EASIER TO HEAL: Mr Dudley Dragon, 80, had a heart bypass last year, a minimally invasive procedure done using a robot. He has only three small scars as a result - the longest only 5cm (above, next to nipple) - instead of the usual long scar (right photo) that takes longer to heal.


 

Retired teacher Dudley Dragon had a heart bypass last July, but you would not know it from looking at his chest.

Instead of the long 'zipper' scar that marks out heart bypass survivors, all he has are two 2cm long scars and a 5cm long one.

His surgeons at the National Heart Centre (NHC) used a robot to perform minimally invasive 'keyhole' surgery.

That meant he was spared from having to have his breast bone sawn open - a painful feature of conventional bypass surgery.

His doctors could also operate while his heart was beating, so it did not need to be stopped and restarted.

Mr Dragon, 80, who went home after five days in hospital, said: 'I was spared all that, I was so lucky. Surprisingly, there wasn't any pain after the operation.'

The use of the robot, called the da Vinci surgical system, has allowed heart surgeons here to perform heart bypasses, repair heart valves and remove chest tumours in a minimally invasive way.

So far, they have carried out operations on 15 patients, including Mr Dragon. Mount Elizabeth Hospital has done a handful of robotic heart procedures too.

As robotic heart procedures are still new, doctors operate only on patients whose conditions are not complicated, and who agree to the procedures.

Mr Dragon recalled making the decision: 'At first I was puzzled, and asked my doctor: 'How can the robot do the operation?'

'But after he said he controls it, and that he had operated on four patients successfully, I was reassured.'

The NHC started a three-year programme in 2006 to evaluate robotic heart surgery, funded by $1.5 million from its parent group, Singapore Health Services.
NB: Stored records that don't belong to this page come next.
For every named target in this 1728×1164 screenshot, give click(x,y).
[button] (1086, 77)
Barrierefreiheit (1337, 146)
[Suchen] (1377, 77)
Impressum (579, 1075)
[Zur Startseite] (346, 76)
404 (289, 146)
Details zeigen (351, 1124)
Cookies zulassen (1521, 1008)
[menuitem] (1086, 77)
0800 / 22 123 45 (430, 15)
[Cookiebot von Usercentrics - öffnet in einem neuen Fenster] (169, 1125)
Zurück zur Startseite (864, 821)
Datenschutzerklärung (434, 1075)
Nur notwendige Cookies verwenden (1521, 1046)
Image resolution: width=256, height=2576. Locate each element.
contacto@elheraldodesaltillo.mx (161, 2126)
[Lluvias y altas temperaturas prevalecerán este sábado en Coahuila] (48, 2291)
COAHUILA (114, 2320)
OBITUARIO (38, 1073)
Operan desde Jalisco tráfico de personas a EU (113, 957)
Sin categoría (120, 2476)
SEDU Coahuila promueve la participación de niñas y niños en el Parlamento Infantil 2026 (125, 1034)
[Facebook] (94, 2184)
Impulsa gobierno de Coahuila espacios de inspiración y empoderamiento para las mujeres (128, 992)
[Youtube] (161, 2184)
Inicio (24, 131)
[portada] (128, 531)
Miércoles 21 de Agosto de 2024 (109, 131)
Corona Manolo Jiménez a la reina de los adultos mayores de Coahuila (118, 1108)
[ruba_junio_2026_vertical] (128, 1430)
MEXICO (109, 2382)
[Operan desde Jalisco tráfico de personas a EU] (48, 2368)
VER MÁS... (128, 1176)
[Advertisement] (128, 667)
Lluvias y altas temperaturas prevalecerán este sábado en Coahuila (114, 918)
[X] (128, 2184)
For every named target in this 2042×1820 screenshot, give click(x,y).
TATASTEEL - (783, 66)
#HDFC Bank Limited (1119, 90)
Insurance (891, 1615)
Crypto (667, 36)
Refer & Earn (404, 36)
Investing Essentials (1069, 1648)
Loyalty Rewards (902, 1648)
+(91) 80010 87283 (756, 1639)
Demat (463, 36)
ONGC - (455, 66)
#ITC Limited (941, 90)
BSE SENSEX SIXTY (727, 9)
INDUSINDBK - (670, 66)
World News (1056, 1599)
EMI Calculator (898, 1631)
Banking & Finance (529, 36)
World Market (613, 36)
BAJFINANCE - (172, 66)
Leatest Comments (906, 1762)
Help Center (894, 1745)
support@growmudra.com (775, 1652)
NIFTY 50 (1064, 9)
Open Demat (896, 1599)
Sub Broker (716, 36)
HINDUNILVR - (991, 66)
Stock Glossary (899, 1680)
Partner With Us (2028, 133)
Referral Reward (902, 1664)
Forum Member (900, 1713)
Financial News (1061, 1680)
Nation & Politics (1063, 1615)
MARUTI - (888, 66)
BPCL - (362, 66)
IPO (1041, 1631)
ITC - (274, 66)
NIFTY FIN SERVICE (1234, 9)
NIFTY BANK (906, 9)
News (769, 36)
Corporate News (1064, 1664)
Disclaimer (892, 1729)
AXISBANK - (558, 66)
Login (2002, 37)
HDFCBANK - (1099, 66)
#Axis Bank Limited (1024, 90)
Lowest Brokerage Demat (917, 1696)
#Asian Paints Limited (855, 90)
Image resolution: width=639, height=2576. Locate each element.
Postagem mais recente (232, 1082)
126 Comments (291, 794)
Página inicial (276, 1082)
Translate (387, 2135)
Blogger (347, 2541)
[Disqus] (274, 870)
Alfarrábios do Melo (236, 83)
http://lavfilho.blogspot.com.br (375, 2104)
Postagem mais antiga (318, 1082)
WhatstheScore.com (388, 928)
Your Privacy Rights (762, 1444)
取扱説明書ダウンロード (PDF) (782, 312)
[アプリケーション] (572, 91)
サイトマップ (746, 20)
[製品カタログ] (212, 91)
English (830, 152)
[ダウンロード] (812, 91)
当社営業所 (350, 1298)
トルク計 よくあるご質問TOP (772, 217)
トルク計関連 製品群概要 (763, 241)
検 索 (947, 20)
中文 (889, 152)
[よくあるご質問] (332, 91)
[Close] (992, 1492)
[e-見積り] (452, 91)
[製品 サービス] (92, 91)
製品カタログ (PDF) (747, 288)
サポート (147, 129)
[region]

The trial will be considered successful if the results are 'at least equivalent to conventional procedures', said Associate Professor Koh Tian Hai, the NHC's medical director.

The robotic procedure is meant to result in less pain, less blood loss and faster recovery for patients, said Dr C. Sivathasan, who is leading the robotic heart surgery programme.

Studies in the United States show that most patients are discharged two to three days after the operation, whereas normal bypass patients usually stay six or seven days in hospital.

Most patients here are discharged after four to six days, as doctors want to be careful, Dr Sivathasan said.

In conventional bypass surgery, surgeons need to open up the chest to reach the heart.

They hook up the patient to a heart-lung machine, which takes over the functions of those organs, and stop the heart.

They then attach a vein, removed earlier from the patient's thigh or chest, to the heart arteries to create a bypass that re-channels blood away from blockages.

In a robotic procedure, surgeons no longer need to cut open the chest because the robot's 'arms' can do the job within the chest, entering the body through small cuts.

Seated at a console, the main surgeon controls the robotic arms to get the work done.

For now, the NHC charges the same fee for robotic procedures as conventional operations, though each robotic procedure costs from $2,500 to $5,000 more. A normal bypass there costs a patient staying in a private ward about $24,400.

The robot has also been used for prostate surgery here since 2003.

The NHC marks its 10th anniversary this year with a dinner tomorrow.

Heart facts

Why it matters 
Advances in heart treatment affect a large number of people in Singapore. Heart disease is the No. 2 killer after cancer, accounting for almost 23 per cent of deaths here.

Who has bypass surgery?
Surgeons perform about 4,600 open-heart operations - mostly bypass surgery - in Singapore each year.

What it costs 
A patient in a private ward pays about $24,400 and stays in hospital for about nine days after open-heart bypass surgery at the National Heart Centre.

For now, robotic-assisted surgery patients pay the same, though the heart centre says their operations cost $2,500 to $5,000 more than normal bypass surgery.